Valentine's Day
- Jaana Merasvuo

- 5 days ago
- 3 min read
Updated: 4 days ago

Valentine's Day on February 14th has different names across countries, but its meaning remains that of love or friendship, celebrating life and union. Some love it for its romance, while others criticise it for its consumerism. The custom of exchanging romantic messages, called "Valentines," has deep roots but has undergone modern proliferation and has been superseded by gift-giving, ranging from flowers to jewellery.
Behind the chocolates and red hearts lies a thousand-year-old fascinating story that begins in ancient Rome.
The protagonist is Valentine, bishop of Terni. Stories recount his courageous testimony of faith and a miraculous healing that prompted conversions. Valentine gave flowers from his garden to young lovers, and the most famous legend tells of him celebrating the marriage between the pagan legionary Sabinus and the young Christian Serapia, defying the emperor's ban on celibate soldiers to better serve in war.
Valentine was martyred on February 14th, in 347 AD, at the second mile of the Via Flaminia. After a brief initial burial at the site of his martyrdom, Valentine's body was taken to Terni and buried just outside the city near an ancient early Christian necropolis.

At that time, wild and unrestrained fertility rites were celebrated between February 13th and 15th in honour of the god Lupercus. These purification festivals of archaic origin were linked to the natural cycle of death and rebirth and associated with the primordial sphere of human sexuality. They were deemed deplorable already in the late Roman Empire, and in 496 AD, Pope Gelasius I decided to put an end to these pagan rites. Unable to suppress the celebration, he "christianised" it by moving the feast to February 14th and dedicating it to the martyr Valentine, who became a symbol of chaste and faithful love. With the decree, Gelasius I also canonised Valentine.

A church was built over the martyr's tomb. The Goths destroyed the church, and the management of the new church, rebuilt in the following century, was entrusted to Benedictine monks who spread the cult of Saint Valentine in their monasteries in France and England, giving rise to his patronage of engaged couples.
In the 4th century, Julius Caesar's Julian calendar was in use. In 1582, when Pope Gregory XIII reformed the calendar to the Gregorian calendar, removing 10 days (jumping from October 4th to 15th), the date of Valentine's martyrdom remained fixed on February 14th. This "leap" realigned it with the actual astronomical beginning of spring. In the Middle Ages, it was believed, particularly in France and England, that mating began on that date. So Valentine became the saint who heralded the imminent arrival of spring, and the date was symbolically regarded as a celebration of lovers.
However, when we think of Valentine's Day as a day of lovers, we owe it more to popular culture and poets than to theologians. In 1382, the pivotal English poet Geoffrey Chaucer, who had stayed in Italy between 1372 and 1378, wrote in his poem "The Parliament of Foules" that every bird chooses its mate on February 14th, linking the saint to the romantic idea for the first time.
Two centuries later, William Shakespeare cites Valentine's Day in Hamlet, where Ophelia, losing her mind, sings: "Tomorrow is Valentine's Day, and early in the morning I, a maiden, will knock at thy window, and be thy Valentine."
In A Midsummer Night's Dream, Theseus, finding the lovers sleeping in the woods, exclaims: "Doubtless they are early awake to keep the May rites... Is Valentine's Day already past? Do these woodland birds only now begin to mate?"
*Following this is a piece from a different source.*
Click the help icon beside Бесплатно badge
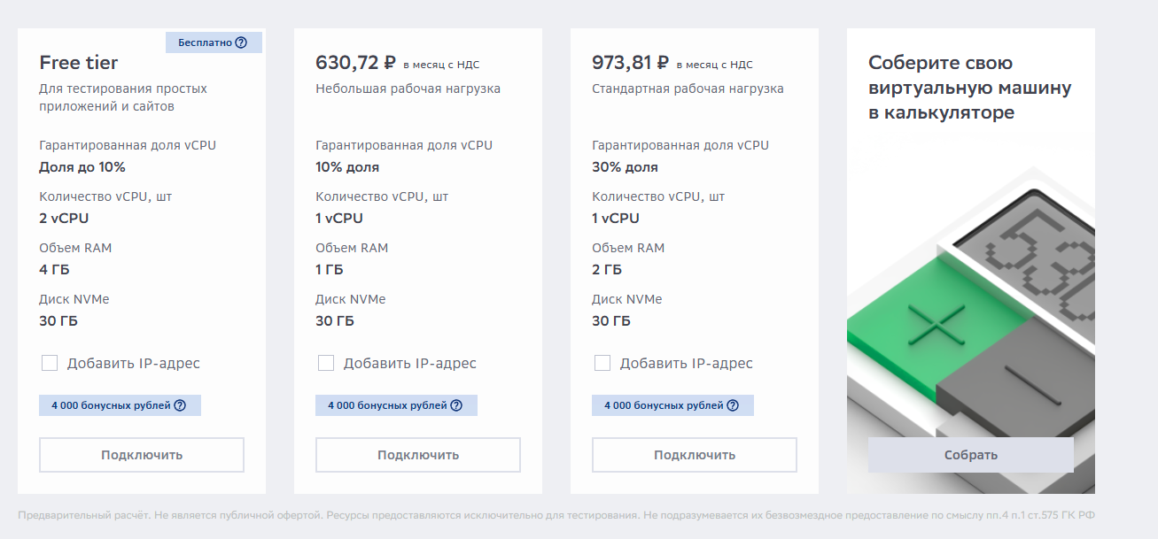The height and width of the screenshot is (539, 1158). click(x=241, y=42)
In 1605, after centuries of neglect, the Discalced Carmelite Friars rediscovered Valentine's remains. It was they who transformed the ancient, crumbling medieval church structure into the splendid Baroque Basilica we admire today in Terni, enshrining the saint's body beneath an altar built directly over the martyr's tomb.
Today, Terni is a town of 106,000 inhabitants in the Umbria Region, 100 km from Rome.